When the present government came to power in May 2014, the Purchasing Managers Index (PMI) was at 51.5. PMI above 50 indicates growth. At 51.5 the index indicated that the growth in manufacturing was minimal. Moreover, India got the tag of being the biggest importer of arms for the period from 2011 to 2015. From 2000 to 2015 India had imported approximately US$ 120 billion worh of arms and equipment. This was because India’s arms industry had largely failed to produce competitive indigenously-designed weapons. The Defence Research and Development Organisation also did not live up to the expectations of the country.

That is when the government realised that it is important to give a boost to manufacturing in general and develop the capability for indigenous production of arms and equipment that her armed forces needed. On 25 September 2014, Prime Minister Narendra Modi announced the Make in India programme. After the programme was launched, India received US$ 63 Billion in Foreign Direct Investment in 2015. This figure made India the most favoured destination for investment ahead of the USA and China. Make in India programme is aimed at improving creation of jobs and skill development and enhancement in 25 sectors of India’s economy. The initiative also aims at maintaining high standards in the quality of products and minimising the impact on the environment. Mr Modi gave importance to this aspect with the slogan, “Zero Defect, Zero Effect”. By zero effect he meant that the quality of the products has to be very high and by zero effect he meant that there should be no adverse effect on the environment by manufacturing.

When all this was happening in India, China announced a policy called Made in China 2025 on 19 May 2015. GDP growth of China in 2014 was 7.3% and reducing. During the APEC Meeting in November 2015, Mr Xi Jinping said, “A new normal of China’s economy has emerged with several notable features. First, the economy has shifted gear from the previous high speed to a medium-to- high speed growth. Second, the economic structure is constantly improved and upgraded.
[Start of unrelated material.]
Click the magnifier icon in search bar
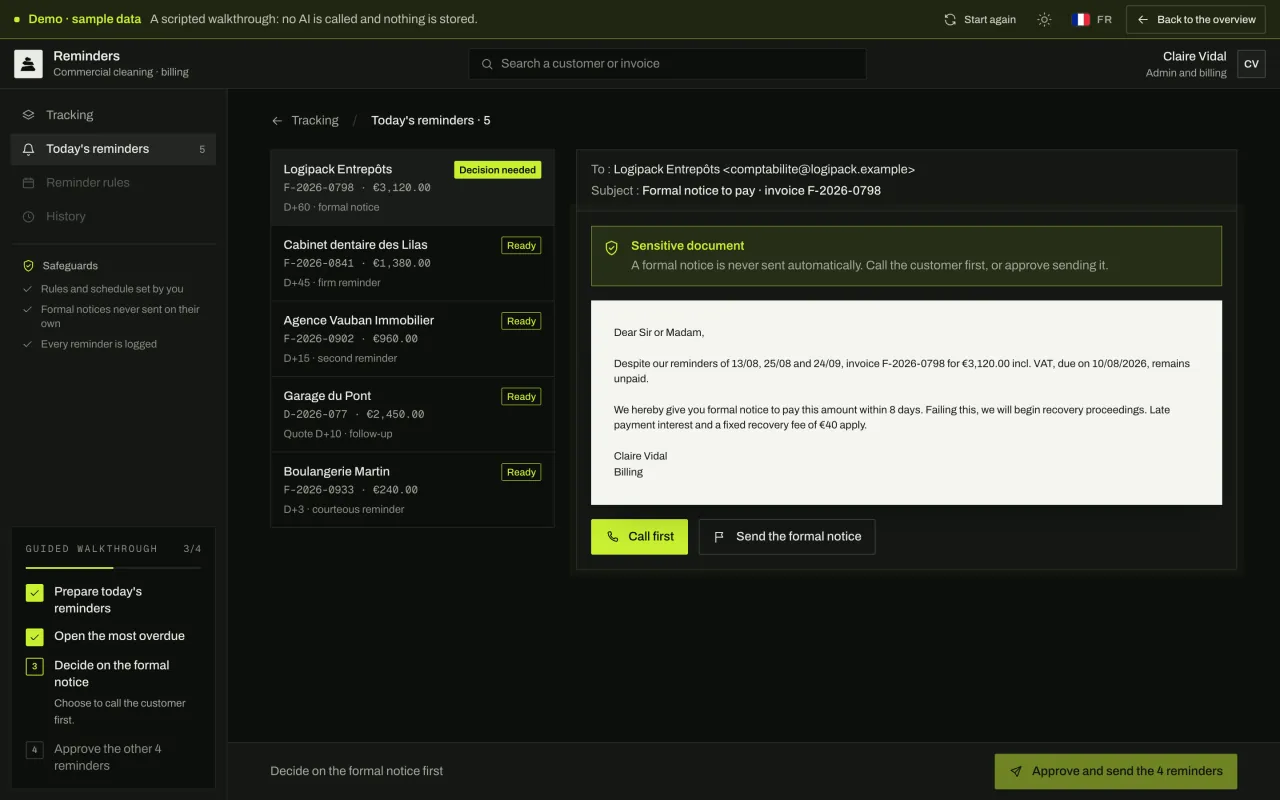The height and width of the screenshot is (800, 1280). pos(487,64)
Third, the economy is increasingly driven by innovation instead of input and investment”. It was an acknowledgement that the hey days of the double digit growth that China experienced for over three decades were over and China needs to get adjusted to a reduced growth of approximately 7% per annum.
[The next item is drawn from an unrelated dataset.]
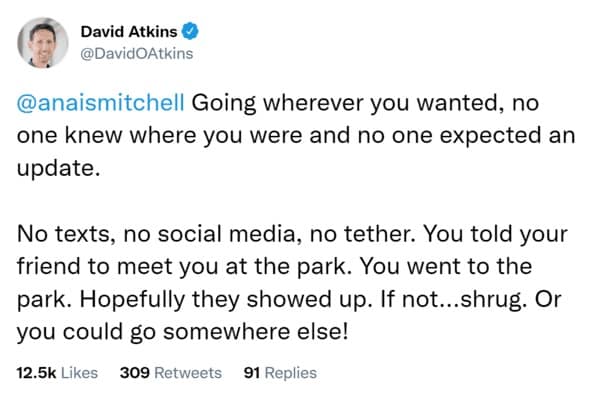Click the 12.5k likes number

[x=36, y=373]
After the recession, China felt the need to improve domestic consumption and also was looking to improve the manufacturing in the country. At that time the manufacturing sector was suffering from the problems of rising labour costs, environmental issues, resources and reduction in exports. Since the economic growth model was dependent on exports, the effects were severe. In order to overcome these problems, China brought out a Made in China 2025 policy on 19 May 2015. The question of whether or not China observed the Make in India programme before she came out with her programme can be set to rest by the fact that her programme for improving manufacturing in China was thought about earlier than the announcement of Make in India. However, it was given the necessary push only after Mr Li Keqiang, Premier of China, made a statement during the delivery of the 2015 Annual Government Work Report in March 2015 that, “We will implement ‘Made in China 2025’ strategy, seek innovation driven development, apply smart technologies, strengthen foundation, pursue green development and redouble our efforts to upgrade China from a manufacturer of quantity to one of quality.” It was further discussed in Lianghui 2015, the annual plenary meetings of China’s top legislative and consultative bodies, the National People’s Congress and the National People’s Consultative Conference in March 2015. China has identified 10 sectors that will be addressed in this plan.

Whether or not these plans have worked for India and China respectively needs to be seen critically. Therefore, in a series of three articles, it is intended to cover Make in India, Made in China 2025 and a comparison between the two. This is the first article of that trilogy.